Wednesday, January 05, 2005

Suppression of the freedom of expression

In Cuba, Fidel Castro has the bad habit of castrating journalists who have at any point in time dared disagree with them. The choice of castration as the preferred method of reprisal is quite possibly because Castro’s name bears a striking resemblance to the unsavoury process.

In Iraq, Saddam Hussein sent his enemies in the press (not that there were many who dared write against him in the first place) to Abu Ghraib where they played lots of fun games.

The United States – well, the world’s greatest democracy believes in getting the FBI, the CIA and a hundred other acronyms to raid the offices of the newspaper that offends them. If you still don’t listen, they give you bright orange clothing and matching chain mall and send you to a seaside resort called Guantanamo Bay. According to many, that’s why masochists around the country write about how Condoleeza Rice did a Janet Jackson at the Congressional hearings. Collars don’t come gratis otherwise…

India, however, seemed immune to this upsetting trend till recently. But, things have begun to change. The mother (and no, I don’t mean Mother Theresa) recently filed a hundred and fifteen defamation cases, and if that didn’t work, used more interesting techniques one would rather not describe. More recently, some poor IIT Kharagpur student was arrested for trying to make a living by catering to mankind’s most basic urges. Avnish Bajaj soon joined him there, for the poor kid was feeling lonely in prison.

More than journalists however, I find much more to sympathize with writers who attempt to write fiction, and end up stepping on the wrong toes. Salman Rushdie stands testimony to that, living as he does in the shadow of six bodyguards. Taslima Nasreen said she got a rash on her neck thanks to a veil, and she received a fatwa slapped right on her (unveiled) face. (However, the fatwa was not entirely inhuman. A learned scholar offered to forgive her sins and allow her to join his exclusive club of 65 wives – though why any right-thinking man would want Taslima Nasreen in his harem is something that is beyond me! And why Taslima Nasreen let such an eligible bachelor as the 76 year old scholar slip out of her grasp is another question that vexes me greatly.)

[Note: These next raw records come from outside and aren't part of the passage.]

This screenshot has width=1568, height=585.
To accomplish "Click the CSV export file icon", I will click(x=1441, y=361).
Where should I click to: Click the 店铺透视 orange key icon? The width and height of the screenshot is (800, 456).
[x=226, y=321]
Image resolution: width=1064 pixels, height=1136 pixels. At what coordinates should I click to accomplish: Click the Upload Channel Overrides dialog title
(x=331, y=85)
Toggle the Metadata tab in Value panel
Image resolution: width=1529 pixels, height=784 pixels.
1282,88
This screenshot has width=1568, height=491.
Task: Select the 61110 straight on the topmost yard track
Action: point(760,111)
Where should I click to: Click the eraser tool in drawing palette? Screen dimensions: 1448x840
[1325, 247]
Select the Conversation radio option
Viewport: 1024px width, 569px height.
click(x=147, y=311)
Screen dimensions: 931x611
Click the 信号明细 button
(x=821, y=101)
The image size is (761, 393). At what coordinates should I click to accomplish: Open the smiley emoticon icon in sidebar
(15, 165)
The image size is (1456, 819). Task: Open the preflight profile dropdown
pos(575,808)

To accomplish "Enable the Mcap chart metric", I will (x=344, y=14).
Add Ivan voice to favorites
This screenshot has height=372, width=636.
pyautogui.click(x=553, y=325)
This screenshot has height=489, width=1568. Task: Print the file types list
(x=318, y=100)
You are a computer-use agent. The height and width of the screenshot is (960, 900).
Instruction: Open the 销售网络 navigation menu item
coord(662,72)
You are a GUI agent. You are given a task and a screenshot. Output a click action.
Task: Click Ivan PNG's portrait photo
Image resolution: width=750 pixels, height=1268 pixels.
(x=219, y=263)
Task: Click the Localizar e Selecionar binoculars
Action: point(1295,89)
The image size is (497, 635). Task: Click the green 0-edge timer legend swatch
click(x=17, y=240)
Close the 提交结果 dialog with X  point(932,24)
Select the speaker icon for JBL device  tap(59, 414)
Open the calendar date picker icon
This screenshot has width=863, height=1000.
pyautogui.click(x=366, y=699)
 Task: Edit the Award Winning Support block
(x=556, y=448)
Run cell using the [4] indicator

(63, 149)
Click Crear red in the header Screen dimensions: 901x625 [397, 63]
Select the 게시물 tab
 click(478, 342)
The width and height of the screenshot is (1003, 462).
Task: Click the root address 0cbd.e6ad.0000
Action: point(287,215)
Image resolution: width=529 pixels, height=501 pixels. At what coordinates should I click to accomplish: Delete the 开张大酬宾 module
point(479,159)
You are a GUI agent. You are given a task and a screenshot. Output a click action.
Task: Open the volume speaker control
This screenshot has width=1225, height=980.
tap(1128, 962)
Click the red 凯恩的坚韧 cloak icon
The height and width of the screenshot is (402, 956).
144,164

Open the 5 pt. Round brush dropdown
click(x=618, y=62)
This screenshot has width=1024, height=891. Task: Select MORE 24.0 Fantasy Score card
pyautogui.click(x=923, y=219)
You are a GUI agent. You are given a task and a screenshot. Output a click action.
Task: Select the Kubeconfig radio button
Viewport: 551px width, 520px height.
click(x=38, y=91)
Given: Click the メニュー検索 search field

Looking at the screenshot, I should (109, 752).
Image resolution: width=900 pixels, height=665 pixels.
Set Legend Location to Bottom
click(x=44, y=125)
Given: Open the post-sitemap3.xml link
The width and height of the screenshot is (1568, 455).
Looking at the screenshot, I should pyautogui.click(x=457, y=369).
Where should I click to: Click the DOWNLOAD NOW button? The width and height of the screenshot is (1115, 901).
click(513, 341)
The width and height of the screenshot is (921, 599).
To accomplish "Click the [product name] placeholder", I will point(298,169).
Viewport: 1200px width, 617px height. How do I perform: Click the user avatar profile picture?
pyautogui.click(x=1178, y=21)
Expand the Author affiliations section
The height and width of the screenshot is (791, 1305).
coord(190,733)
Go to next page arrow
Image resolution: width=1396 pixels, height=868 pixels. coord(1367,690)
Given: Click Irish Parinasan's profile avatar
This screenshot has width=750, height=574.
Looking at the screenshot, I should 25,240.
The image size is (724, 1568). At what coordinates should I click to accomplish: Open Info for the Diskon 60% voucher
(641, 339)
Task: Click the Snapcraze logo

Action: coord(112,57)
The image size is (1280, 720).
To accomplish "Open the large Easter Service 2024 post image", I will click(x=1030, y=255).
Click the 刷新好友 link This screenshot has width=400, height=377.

In the less recent past, P.G. Wodehouse wasn’t allowed to return to the United Kingdom because he swapped jokes with Hitler on Berlin Radio (notwithstanding the fact that he had fifteen carbines, five grenade launchers and invites from six different concentration camps staring him in his face as he exchanged pleasantaries with the aforementioned luminary)

Today, this intrepid blogger has suffered the same fate. Faced with some rather unique methods of reprisal for writing what he had in the last two days, he has been forced to take an original work of fiction out of his blog. A couple of the messages he received in response to what he had penned earlier reminded one of the way smiling KGB agents spoke to unfortunate blokes who’d dared to speculate on the colour of Brezhnev’s underwear.

My readers – at least those among you who understand the true meaning of freedom of expression – could possibly be shocked. Was I intimidated by these brazen threats? (ok, not so brazen threats!)

Since I have been accused of behaving unethically, I think I should apologize if my story had offended any single person’s sentiments, for it was absolutely unintended. I also apologize to her protectors and guardians. But as Wodehouse once said, a humorist’s lot is a pitiful one indeed. Anyway, henceforth, I’m going to take a leaf out of Khrushchev’s book and write humor as the doyens of the Communist party like it. So my next few posts may go like this joke by Khrushchev which had the praesedium in splits …

‘In Russia’, he used top say, making his important speech to the Presidium, ‘we have a proverb – A chicken that crosses the road does so get to the other side, but wise men dread a bandit.’, and then his face would split in the middle and his eyes would disappear into his cheeks like oysters going down for the third time in a oyster stew, and the comrades would realize that this was the big boffola and that if they were a second late with the appreciative laughter, their next hob would be running a filling station down Siberia way.

Things will remain thus as long as I live a society like ours where we take ourselves way too seriously. Maybe later, sometime in the future, I can find out for myself what the true meaning of freedom of expression is. Until then, I leave you with the words of Albert Einstein on the same -

Laws alone can not secure freedom of expression; in order that every man present his views without penalty there must be a spirit of tolerance in the entire population.

Albert Einstein (1879 - 1955)

P.S: What’s your take on this, people?